— PROBLEM REQUIREMENTS —
Given the material below, output exactly the lines from the line with "Where should I click to: Open" to the line with "Star this document with the star icon", both ends included, and no other lines.

— TASK MATERIAL —
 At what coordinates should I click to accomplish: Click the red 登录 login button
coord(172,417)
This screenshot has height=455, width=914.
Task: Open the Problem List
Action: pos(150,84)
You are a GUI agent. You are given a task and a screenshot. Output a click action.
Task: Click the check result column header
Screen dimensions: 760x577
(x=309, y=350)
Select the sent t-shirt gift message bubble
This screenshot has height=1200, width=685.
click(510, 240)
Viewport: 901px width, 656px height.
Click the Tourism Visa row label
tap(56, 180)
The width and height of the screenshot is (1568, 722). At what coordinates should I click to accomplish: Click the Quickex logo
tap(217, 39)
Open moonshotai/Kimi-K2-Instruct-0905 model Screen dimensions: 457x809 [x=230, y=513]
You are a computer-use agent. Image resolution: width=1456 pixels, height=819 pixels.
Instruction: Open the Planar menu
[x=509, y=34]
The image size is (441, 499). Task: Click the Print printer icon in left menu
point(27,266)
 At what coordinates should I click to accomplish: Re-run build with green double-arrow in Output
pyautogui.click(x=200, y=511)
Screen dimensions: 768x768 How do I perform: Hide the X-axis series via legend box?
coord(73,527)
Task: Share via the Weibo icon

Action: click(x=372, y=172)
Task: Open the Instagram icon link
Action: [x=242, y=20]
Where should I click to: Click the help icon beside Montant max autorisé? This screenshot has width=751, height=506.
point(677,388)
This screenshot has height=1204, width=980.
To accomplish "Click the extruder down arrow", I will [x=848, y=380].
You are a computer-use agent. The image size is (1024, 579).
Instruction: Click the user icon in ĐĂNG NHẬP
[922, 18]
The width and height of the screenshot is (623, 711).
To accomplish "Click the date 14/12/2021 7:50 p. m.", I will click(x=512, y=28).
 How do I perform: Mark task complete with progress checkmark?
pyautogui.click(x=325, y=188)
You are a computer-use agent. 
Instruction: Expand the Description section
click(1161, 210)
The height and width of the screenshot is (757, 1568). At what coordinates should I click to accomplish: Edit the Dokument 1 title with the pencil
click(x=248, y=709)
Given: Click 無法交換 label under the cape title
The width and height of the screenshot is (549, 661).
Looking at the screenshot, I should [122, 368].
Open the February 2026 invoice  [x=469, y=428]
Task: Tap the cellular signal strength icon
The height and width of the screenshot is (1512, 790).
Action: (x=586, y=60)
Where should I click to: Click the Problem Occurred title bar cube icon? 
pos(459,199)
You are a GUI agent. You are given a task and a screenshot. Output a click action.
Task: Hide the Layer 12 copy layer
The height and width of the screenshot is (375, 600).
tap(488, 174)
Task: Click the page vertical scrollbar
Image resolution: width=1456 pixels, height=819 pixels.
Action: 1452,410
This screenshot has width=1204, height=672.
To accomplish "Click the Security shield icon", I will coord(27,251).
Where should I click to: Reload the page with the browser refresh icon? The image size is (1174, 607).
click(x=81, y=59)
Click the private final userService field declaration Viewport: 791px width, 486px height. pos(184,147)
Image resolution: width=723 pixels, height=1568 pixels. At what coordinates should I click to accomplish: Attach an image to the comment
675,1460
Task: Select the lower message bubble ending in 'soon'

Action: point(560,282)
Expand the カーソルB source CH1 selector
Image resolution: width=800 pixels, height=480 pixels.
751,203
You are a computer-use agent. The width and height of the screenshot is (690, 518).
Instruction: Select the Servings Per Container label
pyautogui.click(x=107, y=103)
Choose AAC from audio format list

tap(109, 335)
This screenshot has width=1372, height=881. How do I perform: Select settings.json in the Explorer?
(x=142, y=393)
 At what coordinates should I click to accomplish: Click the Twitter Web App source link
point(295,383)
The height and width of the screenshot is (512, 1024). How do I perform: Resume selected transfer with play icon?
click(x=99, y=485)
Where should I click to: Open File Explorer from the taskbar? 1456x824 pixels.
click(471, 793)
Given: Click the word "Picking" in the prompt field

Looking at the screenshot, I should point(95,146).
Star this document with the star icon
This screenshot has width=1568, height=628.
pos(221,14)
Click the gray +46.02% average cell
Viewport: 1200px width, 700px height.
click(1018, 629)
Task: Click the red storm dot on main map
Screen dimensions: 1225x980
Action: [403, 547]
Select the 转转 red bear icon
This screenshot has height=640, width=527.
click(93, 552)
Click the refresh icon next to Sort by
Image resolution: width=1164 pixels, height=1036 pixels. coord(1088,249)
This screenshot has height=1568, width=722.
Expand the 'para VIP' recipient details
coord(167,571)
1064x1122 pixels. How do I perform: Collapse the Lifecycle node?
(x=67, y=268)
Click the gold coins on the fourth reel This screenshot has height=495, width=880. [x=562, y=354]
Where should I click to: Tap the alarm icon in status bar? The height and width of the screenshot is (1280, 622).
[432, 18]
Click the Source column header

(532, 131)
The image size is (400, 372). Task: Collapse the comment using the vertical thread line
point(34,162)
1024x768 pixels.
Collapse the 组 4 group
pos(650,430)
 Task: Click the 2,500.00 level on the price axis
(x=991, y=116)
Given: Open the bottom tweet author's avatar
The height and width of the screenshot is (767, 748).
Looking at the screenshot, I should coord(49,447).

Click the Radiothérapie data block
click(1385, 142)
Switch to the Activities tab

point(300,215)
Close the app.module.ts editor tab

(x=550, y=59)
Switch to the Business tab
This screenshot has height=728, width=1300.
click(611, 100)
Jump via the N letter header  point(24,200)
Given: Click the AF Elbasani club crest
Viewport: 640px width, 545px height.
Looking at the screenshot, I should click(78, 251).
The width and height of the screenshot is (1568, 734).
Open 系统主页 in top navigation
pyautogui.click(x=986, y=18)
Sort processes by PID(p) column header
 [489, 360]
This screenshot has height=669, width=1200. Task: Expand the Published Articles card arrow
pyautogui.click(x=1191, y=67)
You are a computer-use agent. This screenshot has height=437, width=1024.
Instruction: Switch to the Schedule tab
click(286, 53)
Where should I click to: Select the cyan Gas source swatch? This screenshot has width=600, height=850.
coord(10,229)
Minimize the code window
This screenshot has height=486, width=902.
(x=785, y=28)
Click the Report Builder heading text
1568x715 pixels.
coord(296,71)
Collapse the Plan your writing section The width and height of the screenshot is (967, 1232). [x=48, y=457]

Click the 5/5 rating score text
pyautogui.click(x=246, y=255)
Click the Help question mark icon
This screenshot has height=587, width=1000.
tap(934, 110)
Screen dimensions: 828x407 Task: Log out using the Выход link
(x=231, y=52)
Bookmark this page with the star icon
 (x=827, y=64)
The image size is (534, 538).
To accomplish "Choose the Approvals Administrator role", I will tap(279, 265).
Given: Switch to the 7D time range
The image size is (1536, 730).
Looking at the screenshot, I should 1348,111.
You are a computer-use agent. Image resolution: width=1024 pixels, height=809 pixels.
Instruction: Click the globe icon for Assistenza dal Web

— ANSWER TO THIS PROBLEM —
Where should I click to: Open File Explorer from the taskbar? 1456x824 pixels.
click(471, 793)
Given: Click the word "Picking" in the prompt field

Looking at the screenshot, I should point(95,146).
Star this document with the star icon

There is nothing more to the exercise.